***** Provided data *****

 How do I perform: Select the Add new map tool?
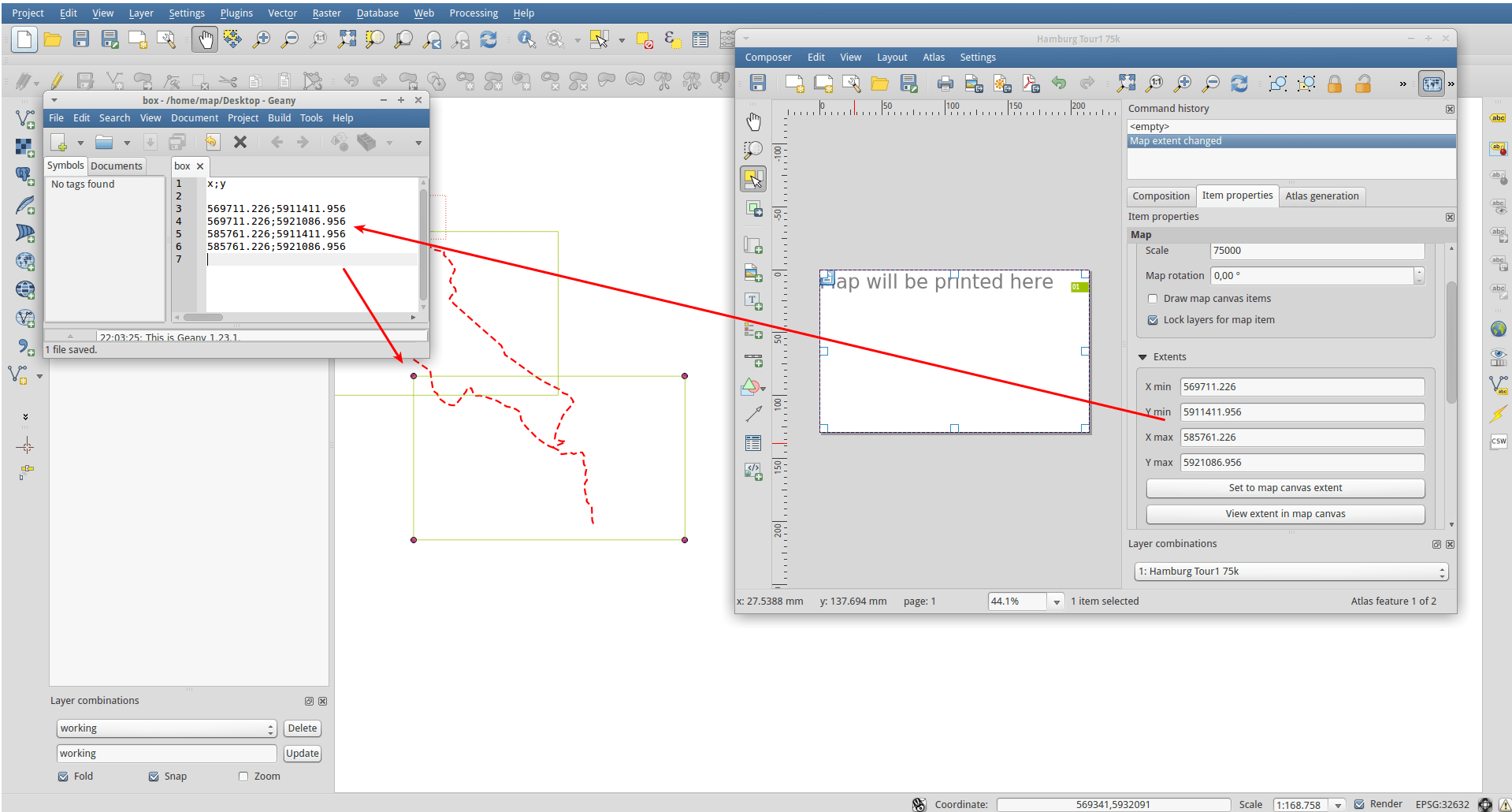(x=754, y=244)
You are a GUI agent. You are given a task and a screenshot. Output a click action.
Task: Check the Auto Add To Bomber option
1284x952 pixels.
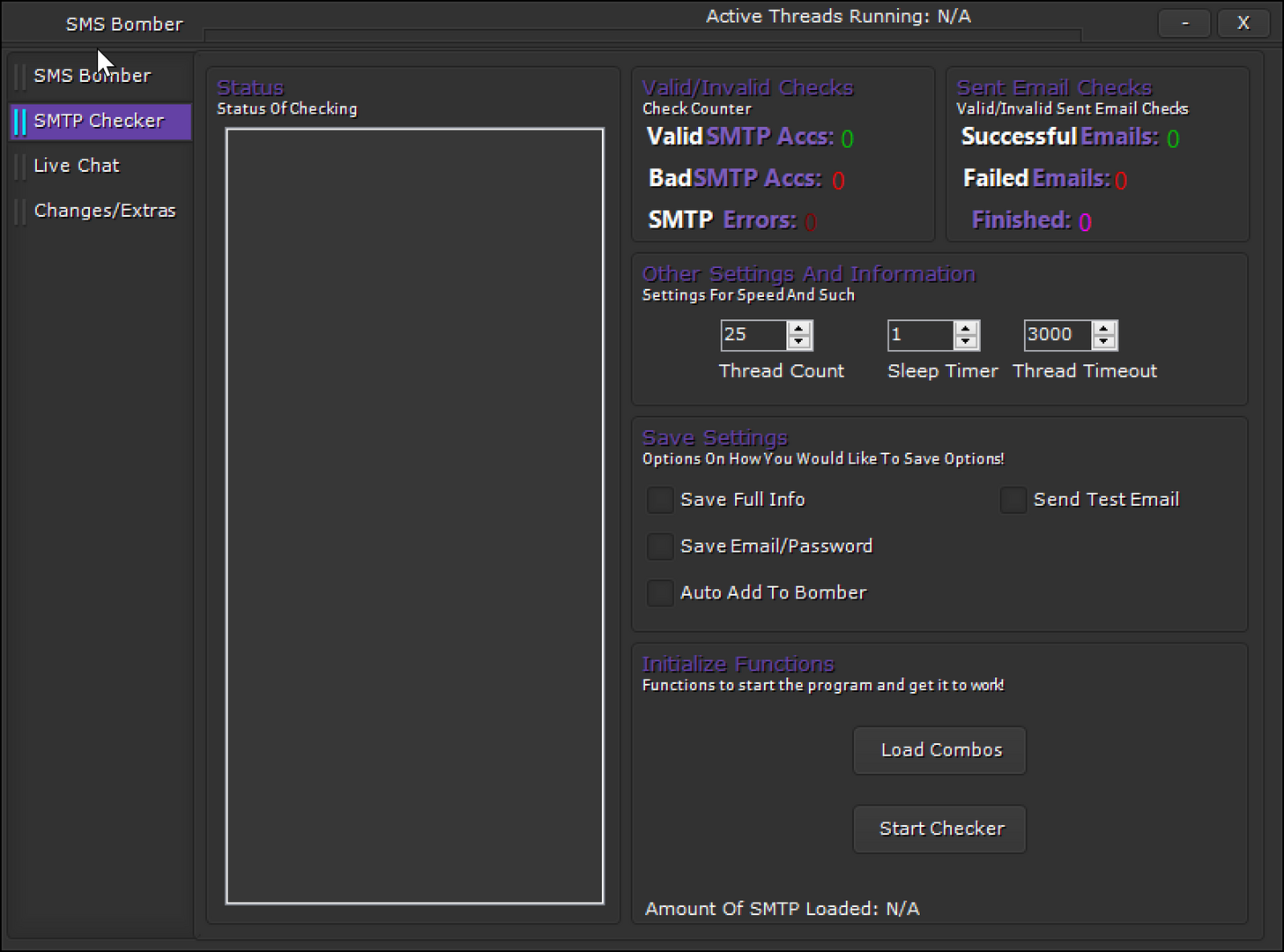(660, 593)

*****

Problem description
Rewrite the entries above with every "Add" changed to "Insert" and everything else unchanged, omitting the pictures.

The completed task
 How do I perform: Select the Insert new map tool?
(x=754, y=244)
You are a GUI agent. You are given a task and a screenshot. Output a click action.
Task: Check the Auto Insert To Bomber option
1284x952 pixels.
(660, 593)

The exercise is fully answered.